Morador do bairro Jardim Leopoldina, Thevenin trabalha há quatro anos como voluntário na Associação de Haitianos do Rio Grande do Sul. Formado em Educação Física, Agronomia e Letras, Thevenin ajuda a atenuar as dificuldades enfrentadas por quem busca refúgio na Capital. "Com a pandemia as coisas ficaram mais difíceis para eles, pois alguns que vieram há pouco tempo nem conseguem se comunicar ainda", destaca. "Os haitianos, que falam o idioma creole, tinham muita dificuldade para acessar o posto de saúde, principalmente os que chegaram recentemente", completa.
A enfermeira Youdeline Obas, 36, que deixou o Haiti há quase três anos e escolheu Porto Alegre para viver, também vai trabalhar como mediadora intercultural. Para Youdeline, que mora na Zona Sul da Capital, ajudar outros imigrantes será uma tarefa recompensadora. "Para mim representa muito trabalhar com as pessoas, sobretudo com meu povo que necessita de ajuda quando vai ao posto de saúde e não consegue fazer o que tem que fazer", assinala. "O problema é a barreira linguística, é o único problema que eles têm", frisa.
Experiência Inédita
A coordenadora da Área Técnica de Saúde do Imigrante da Atenção Primária em Saúde, Rita Buttes, afirma que a contratação de mediadores haitianos e senegaleses é uma experiência inédita no Sistema Único de Saúde (SUS). "Nós temos a situação em que chega um haitiano que fala apenas creole haitiano, que é sua língua materna, e não conhece o português. Então ele acaba com essa barreira para o acesso ao atendimento em saúde, que é a barreira linguística", observa. Rita ressalta que outra barreira muito importante é cultural. "Temos o SUS que é um sistema reconhecido mundialmente. Mas nem todos os países funcionam da mesma forma", frisa.

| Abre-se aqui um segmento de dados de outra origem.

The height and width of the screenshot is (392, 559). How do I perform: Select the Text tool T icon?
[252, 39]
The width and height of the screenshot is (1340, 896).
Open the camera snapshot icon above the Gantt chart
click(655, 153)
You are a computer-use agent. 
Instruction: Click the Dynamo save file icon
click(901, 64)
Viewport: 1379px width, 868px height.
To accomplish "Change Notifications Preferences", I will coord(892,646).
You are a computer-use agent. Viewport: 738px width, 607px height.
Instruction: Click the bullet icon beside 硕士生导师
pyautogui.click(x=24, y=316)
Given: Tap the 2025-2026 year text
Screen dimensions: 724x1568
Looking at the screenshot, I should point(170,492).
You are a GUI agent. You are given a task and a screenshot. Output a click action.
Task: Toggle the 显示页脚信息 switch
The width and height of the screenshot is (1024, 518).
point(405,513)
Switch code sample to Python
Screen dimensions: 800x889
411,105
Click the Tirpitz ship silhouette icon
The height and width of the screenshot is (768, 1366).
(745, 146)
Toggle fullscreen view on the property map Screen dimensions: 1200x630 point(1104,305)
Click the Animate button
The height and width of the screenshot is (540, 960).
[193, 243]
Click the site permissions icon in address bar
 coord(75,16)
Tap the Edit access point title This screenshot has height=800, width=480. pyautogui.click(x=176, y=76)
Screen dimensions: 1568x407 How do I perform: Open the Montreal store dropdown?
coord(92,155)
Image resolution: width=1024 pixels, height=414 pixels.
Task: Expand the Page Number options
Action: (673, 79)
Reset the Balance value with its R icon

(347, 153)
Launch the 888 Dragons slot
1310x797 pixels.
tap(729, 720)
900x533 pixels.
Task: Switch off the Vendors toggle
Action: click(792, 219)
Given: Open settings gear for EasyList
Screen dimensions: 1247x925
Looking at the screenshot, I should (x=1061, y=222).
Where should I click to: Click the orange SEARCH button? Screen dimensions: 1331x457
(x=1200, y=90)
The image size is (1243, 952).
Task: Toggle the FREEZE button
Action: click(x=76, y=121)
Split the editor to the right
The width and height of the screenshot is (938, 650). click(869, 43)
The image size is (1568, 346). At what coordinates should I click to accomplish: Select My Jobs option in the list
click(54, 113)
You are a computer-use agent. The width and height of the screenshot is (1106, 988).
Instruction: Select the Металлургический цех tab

Ela explica que o mediador vai além 'de um intérprete'. "Ele vai decodificar uma cultura de cuidado em saúde de uma nação para outra. E vice-versa. Vai poder dar condições para os profissionais de saúde também fazerem acolhimento mais adequado para essa população e eles poderem acessar com qualidade", reforça, acrescentando que os atendimentos também poderão ser realizados por videochamadas. A dupla de tradutores contratada pela Secretaria Municipal da Saúde (SMS) terá carga horária de 40 horas semanais. Eles vão atender em toda rede de Atenção Básica Primária em saúde na cidade.
"Se tiver consulta pré-agendada de um haitiano ou senegalês, vamos ter a possibilidade de agendá-los para estarem naquele posto de saúde ou hospital para receber a pessoa. Se tiver consulta de livre demanda, ou seja, chegou sem agendamento, a gente vai ter a possibilidade de fazer uma videochamada", assinala. Conforme Rita, mesmo sem documento CPF os imigrantes poderão contar com cartão SUS temporário até regularizar a sua situação no sistema de saúde. Ela ressalta que os novos contratados são lideranças nas suas comunidades.
Buscas
De acordo com a Secretaria Municipal de Desenvolvimento Social, cerca de 30 mil imigrantes vivem na Capital, a maioria haitianos. Desse total, em torno de 3,3 mil (10%) têm cadastro ativo no Cartão Nacional de Saúde e podem acessar as unidades de saúde.
Entre as ações previstas, está a busca ativa de imigrantes que não acessam a rede de saúde. "A gente tem uma média de apenas 10% dos imigrantes que estão em Porto Alegre que acessam a atenção primária de saúde. O restante não, entra por outras vias, pelo hospital, pelo pronto atendimento, emergência, mas não faz a porta de entrada que é a atenção primária em saúde, que é o posto de saúde", destaca.